Something might happen. The hip flask only promotes the feeling— not that Lyra’s drunk. She spins it open and has a sip while she’s waiting, straddling the iron gate and leaning back and forward, making it sway against its chains, forcing her body to balance against the possibility of falling. It’s not straight vodka, there’s juice in the flask too, but it's strong enough to taste, and the taste of it goes so well with the warm wind and the orange streetlights and her music turned all the way up because no one’s gonna sneak up on her while she sitting on top of a gate. She got that surveillance thing going on, up here, and while she watches out for anyone coming, she can really get in to her music. She’s feeling Halsey’s Hurricane in the same way she’s really feeling everything tonight, swaying on the gate and singing don’t belong to no city, don’t belong to no man even though she’s super into belonging to her men these days (cept, she’s gotta be extra careful not to phrase it that way round Addy – like, they’re alright now, but she don’t wanna say anything that’s gonna get misinterpreted) so like, the song’s a big fat lie, but whatever, there’s something bout the way the music makes her feel that she’s really digging. Like she’s a one woman festival, like she’s the headlining act in her own life.
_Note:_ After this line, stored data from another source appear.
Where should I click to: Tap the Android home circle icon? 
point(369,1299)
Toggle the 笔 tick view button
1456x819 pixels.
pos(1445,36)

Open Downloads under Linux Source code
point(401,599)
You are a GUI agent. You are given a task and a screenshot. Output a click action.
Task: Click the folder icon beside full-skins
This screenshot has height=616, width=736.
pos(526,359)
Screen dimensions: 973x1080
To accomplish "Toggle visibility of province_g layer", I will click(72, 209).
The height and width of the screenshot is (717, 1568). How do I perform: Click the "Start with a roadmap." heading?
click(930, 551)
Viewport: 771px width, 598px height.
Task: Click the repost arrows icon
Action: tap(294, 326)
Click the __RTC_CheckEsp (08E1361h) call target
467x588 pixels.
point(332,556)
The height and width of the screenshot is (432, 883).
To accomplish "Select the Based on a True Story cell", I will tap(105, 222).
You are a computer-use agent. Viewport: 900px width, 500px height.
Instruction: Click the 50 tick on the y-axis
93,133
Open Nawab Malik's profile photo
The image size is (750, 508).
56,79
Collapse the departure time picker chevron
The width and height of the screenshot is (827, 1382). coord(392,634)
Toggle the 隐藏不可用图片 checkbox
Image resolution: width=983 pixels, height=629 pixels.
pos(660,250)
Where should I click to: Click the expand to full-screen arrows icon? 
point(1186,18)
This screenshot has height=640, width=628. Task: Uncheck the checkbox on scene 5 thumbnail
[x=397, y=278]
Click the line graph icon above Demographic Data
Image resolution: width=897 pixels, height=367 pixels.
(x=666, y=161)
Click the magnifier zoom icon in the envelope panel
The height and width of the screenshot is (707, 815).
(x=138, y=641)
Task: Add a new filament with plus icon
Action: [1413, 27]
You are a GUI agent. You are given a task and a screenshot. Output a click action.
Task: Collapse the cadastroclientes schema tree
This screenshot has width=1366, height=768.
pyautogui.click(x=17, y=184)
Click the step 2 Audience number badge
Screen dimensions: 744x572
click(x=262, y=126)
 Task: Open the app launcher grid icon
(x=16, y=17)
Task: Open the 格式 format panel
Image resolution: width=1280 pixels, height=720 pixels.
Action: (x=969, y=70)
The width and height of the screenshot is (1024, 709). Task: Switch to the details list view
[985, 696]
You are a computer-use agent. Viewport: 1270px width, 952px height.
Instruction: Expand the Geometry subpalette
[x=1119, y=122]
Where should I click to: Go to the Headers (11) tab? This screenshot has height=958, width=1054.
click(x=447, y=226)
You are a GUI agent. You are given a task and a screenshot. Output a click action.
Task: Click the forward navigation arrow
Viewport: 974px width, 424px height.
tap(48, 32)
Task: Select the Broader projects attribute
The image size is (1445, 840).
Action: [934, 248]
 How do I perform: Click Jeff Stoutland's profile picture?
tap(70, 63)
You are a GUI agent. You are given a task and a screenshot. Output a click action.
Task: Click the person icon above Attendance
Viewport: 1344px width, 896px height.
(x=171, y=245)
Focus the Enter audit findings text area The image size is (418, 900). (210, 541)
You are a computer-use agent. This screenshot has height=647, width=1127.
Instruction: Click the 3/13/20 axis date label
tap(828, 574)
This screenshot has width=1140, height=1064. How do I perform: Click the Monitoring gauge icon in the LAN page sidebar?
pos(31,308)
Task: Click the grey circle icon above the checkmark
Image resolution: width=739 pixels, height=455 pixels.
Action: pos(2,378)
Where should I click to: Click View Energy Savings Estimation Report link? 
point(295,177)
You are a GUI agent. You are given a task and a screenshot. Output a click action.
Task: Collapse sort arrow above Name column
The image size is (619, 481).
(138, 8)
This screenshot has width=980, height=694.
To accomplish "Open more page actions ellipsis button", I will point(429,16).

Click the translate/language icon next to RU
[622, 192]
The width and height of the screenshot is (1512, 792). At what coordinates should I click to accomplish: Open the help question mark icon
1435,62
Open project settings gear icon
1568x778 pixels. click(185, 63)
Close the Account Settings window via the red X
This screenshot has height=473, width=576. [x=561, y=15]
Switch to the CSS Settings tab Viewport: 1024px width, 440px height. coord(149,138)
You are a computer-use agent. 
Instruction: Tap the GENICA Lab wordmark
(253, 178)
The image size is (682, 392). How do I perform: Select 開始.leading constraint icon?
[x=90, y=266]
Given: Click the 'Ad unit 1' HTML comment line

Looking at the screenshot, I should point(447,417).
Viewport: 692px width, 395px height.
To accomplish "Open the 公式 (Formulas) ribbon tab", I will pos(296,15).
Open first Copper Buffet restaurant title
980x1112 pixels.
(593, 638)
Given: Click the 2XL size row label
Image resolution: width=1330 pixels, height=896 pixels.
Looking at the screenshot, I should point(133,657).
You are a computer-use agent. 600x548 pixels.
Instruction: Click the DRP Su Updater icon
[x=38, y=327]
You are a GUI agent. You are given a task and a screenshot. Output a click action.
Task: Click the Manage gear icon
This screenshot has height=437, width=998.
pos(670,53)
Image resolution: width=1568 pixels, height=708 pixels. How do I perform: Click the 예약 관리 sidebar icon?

It’s a good feeling. She’s not dead, after all. She’s alive, she’s young, and she wants something to happen, in the same way she wants something to happen when she deliberately misses her trapeze, the thrill of falling, the always shocking relief of being caught.
Lyra doesn’t know how that translates into the non-trapeze world, or even if it does. It might take an investigation to find out, and if there's one thing Lyra's discovered about herself in this last year, it's that she goddamn loves an investigation.